__Problem__. Set the records down once more so that they match the source word for word.

__Extracted information__.
[Start of section]
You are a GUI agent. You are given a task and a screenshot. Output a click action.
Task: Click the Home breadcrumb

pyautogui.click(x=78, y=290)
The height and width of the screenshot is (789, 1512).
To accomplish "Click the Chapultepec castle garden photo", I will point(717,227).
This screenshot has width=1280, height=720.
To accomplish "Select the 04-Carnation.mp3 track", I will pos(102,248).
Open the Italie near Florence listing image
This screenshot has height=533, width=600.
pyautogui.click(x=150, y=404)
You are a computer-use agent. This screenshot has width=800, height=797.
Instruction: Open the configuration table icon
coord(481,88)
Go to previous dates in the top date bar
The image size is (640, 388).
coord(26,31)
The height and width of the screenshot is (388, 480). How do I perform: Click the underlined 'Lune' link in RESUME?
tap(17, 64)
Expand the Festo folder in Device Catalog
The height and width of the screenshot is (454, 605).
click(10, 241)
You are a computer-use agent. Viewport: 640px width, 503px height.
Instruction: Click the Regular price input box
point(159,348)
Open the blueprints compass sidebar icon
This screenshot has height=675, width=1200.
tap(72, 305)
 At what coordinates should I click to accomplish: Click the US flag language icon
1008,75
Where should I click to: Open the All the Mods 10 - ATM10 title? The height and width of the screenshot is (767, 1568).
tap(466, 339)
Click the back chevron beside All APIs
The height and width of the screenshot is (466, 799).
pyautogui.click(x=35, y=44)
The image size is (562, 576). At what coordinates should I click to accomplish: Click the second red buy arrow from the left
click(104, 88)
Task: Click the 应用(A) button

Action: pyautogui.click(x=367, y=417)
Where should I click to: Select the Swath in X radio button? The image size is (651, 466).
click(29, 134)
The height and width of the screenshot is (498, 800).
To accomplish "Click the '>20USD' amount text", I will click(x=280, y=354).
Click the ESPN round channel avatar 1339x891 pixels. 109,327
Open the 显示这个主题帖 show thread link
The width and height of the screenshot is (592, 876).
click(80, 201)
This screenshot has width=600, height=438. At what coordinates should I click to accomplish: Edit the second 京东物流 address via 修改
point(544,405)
[End of section]
__Written solution__.
You are a GUI agent. You are given a task and a screenshot. Output a click action.
Task: Click the Home breadcrumb

pyautogui.click(x=78, y=290)
The height and width of the screenshot is (789, 1512).
To accomplish "Click the Chapultepec castle garden photo", I will point(717,227).
This screenshot has width=1280, height=720.
To accomplish "Select the 04-Carnation.mp3 track", I will pos(102,248).
Open the Italie near Florence listing image
This screenshot has height=533, width=600.
pyautogui.click(x=150, y=404)
You are a computer-use agent. This screenshot has width=800, height=797.
Instruction: Open the configuration table icon
coord(481,88)
Go to previous dates in the top date bar
The image size is (640, 388).
coord(26,31)
The height and width of the screenshot is (388, 480). How do I perform: Click the underlined 'Lune' link in RESUME?
tap(17, 64)
Expand the Festo folder in Device Catalog
The height and width of the screenshot is (454, 605).
click(10, 241)
You are a computer-use agent. Viewport: 640px width, 503px height.
Instruction: Click the Regular price input box
point(159,348)
Open the blueprints compass sidebar icon
This screenshot has height=675, width=1200.
tap(72, 305)
 At what coordinates should I click to accomplish: Click the US flag language icon
1008,75
Where should I click to: Open the All the Mods 10 - ATM10 title? The height and width of the screenshot is (767, 1568).
tap(466, 339)
Click the back chevron beside All APIs
The height and width of the screenshot is (466, 799).
pyautogui.click(x=35, y=44)
The image size is (562, 576). At what coordinates should I click to accomplish: Click the second red buy arrow from the left
click(104, 88)
Task: Click the 应用(A) button

Action: pyautogui.click(x=367, y=417)
Where should I click to: Select the Swath in X radio button? The image size is (651, 466).
click(29, 134)
The height and width of the screenshot is (498, 800).
To accomplish "Click the '>20USD' amount text", I will click(x=280, y=354).
Click the ESPN round channel avatar 1339x891 pixels. 109,327
Open the 显示这个主题帖 show thread link
The width and height of the screenshot is (592, 876).
click(80, 201)
This screenshot has width=600, height=438. At what coordinates should I click to accomplish: Edit the second 京东物流 address via 修改
point(544,405)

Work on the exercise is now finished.